Chinese companies could become the largest grouping among the Fortune Global 500 by 2040 according to 60% of the 700 business leaders, government officials, leading academics and futurists from across 60 countries who participated in the survey entitled, "The Future of China's Economy, The Path to 2020 - Opportunities, Challenges and Uncertainties."

The survey, conducted by Global Futures and Foresight (GFF) and Fast Future, found other sweeping changes ahead:

  • 30% believe China's economy will overtake that of the U.S. by 2025 and 73% believe it will happen by 2035.
  • 89% of respondents think international companies will consider it essential to be listed on a Chinese stock market.
  • 78% believe that the Chinese stock market will overtake the New York Stock Exchange in size.

Even with the knowledge of the importance of China as part of a strategic business plan, Europe and the U.S. are lagging behind their Asian counterparts in their plans for the Chinese market:

  • 65% of respondents claim to have had no direct Chinese business experience.
  • 65% of respondents receive no revenues or profits from China.
  • 55% of respondents expect China to increasingly become the launch market for new products and services.
  • 43% of Indian respondents were already generating revenues from the Chinese market, compared to only 25% from North America and 34% from Europe.
  • By 2020, 25% of Indian respondents expect to earn over 40% of profits from China, compared to just 8% of Europeans and only 12% of North Americans.

"Many still seem to hope the 'China issue' will go away -- but hope is not a strategy. Western businesses need to recognize the opportunities that this powerful market presents and face up to the challenges. Business leaders are clearly worried about the impact China will have in their own markets and on western business practices. However fear of the unknown, a lack of market knowledge, language barriers, limited cultural understanding and concerns about corruption and bureaucracy are leading to hesitancy and inertia.
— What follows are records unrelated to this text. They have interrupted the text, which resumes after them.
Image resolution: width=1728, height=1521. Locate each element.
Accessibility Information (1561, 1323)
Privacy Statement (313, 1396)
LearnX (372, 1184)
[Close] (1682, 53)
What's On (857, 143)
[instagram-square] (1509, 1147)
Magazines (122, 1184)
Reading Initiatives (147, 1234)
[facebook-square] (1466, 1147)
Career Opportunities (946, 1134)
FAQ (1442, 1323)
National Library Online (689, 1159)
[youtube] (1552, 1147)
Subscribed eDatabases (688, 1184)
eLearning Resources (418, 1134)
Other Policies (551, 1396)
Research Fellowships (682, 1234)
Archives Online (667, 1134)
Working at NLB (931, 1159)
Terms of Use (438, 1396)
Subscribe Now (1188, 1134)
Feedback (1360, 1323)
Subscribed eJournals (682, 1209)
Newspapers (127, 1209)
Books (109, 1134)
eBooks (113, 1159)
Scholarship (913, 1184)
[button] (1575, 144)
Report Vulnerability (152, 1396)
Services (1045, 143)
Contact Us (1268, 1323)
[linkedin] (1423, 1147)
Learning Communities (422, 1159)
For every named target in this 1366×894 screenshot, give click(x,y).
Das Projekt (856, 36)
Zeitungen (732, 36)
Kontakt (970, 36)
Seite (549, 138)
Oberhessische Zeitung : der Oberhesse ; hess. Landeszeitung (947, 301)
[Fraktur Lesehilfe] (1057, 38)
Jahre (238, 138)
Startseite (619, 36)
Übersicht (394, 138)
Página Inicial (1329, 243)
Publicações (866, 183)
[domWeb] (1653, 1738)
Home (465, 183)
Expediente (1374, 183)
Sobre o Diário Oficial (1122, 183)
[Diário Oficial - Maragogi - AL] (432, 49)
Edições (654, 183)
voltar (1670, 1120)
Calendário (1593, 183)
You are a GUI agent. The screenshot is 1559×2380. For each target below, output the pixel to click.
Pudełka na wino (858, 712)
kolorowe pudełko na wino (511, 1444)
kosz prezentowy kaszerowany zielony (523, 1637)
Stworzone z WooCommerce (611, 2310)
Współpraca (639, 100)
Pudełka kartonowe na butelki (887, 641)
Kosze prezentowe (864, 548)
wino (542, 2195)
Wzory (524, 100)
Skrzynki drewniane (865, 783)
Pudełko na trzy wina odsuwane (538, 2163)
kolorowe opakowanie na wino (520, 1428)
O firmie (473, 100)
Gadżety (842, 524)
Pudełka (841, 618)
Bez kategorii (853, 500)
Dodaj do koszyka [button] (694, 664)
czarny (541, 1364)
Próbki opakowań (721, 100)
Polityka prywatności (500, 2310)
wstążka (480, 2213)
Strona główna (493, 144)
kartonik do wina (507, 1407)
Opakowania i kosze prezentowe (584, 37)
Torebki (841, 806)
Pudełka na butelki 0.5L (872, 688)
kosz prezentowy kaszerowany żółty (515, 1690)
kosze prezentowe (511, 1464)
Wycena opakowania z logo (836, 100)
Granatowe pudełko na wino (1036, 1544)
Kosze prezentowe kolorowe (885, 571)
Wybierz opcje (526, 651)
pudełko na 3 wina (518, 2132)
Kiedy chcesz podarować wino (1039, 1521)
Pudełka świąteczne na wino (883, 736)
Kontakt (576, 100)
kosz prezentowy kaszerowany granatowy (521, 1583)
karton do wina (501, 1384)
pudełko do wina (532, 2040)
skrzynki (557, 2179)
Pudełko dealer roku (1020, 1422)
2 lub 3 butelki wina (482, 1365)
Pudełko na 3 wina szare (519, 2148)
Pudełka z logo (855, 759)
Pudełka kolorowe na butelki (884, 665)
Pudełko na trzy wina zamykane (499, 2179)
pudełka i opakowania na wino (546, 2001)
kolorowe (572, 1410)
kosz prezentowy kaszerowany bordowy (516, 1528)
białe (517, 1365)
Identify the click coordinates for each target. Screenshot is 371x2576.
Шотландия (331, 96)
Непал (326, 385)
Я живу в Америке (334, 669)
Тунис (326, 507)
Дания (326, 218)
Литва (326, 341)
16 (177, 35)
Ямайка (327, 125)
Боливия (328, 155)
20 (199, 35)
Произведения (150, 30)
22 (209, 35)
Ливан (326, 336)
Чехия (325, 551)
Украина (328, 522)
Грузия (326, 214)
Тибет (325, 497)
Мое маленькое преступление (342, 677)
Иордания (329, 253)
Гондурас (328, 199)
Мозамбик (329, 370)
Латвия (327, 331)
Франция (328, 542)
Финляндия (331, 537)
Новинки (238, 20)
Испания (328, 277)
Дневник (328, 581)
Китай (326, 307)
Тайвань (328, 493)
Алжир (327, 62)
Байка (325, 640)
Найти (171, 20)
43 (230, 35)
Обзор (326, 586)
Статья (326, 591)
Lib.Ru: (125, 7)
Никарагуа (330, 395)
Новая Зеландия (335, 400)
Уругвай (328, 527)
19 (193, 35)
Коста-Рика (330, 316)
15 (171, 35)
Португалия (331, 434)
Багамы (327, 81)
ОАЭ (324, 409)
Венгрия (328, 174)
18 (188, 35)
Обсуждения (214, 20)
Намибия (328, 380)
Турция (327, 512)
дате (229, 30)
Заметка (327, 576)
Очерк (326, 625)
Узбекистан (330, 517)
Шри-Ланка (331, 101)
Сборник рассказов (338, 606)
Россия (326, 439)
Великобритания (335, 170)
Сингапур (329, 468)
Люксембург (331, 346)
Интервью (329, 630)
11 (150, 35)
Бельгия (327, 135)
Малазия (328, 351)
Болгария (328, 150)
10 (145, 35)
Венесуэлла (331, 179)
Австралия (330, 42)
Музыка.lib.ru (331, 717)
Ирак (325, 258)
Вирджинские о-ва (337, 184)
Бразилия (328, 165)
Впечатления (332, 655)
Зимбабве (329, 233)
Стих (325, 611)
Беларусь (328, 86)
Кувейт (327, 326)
The way forward is to start developing true market insight, take the first steps and learn by doing," said Rohit Talwar, CEO of GFF.

The study also found that there is a clear expectation that China's market power will transform the way the West does business.

  • 45% of respondents think Chinese culture and business practices will enter western corporate life.
  • 48% believe key industry and market decisions will be taken in China.
  • 70% of respondents believe it will be considered normal for U.S. and European workers to be employed by Chinese owned companies by 2030.

China has been very active in pursuing its goals. "Chinese firms have increasingly ambitious overseas expansion plans and want to prove themselves in global markets. At the same time your competitors may be sourcing or manufacturing in China and taking advantage of the cost savings to compete with you in your domestic markets. Businesses of all sizes need to be clear on how they will respond," said David Smith, CEO of GFF.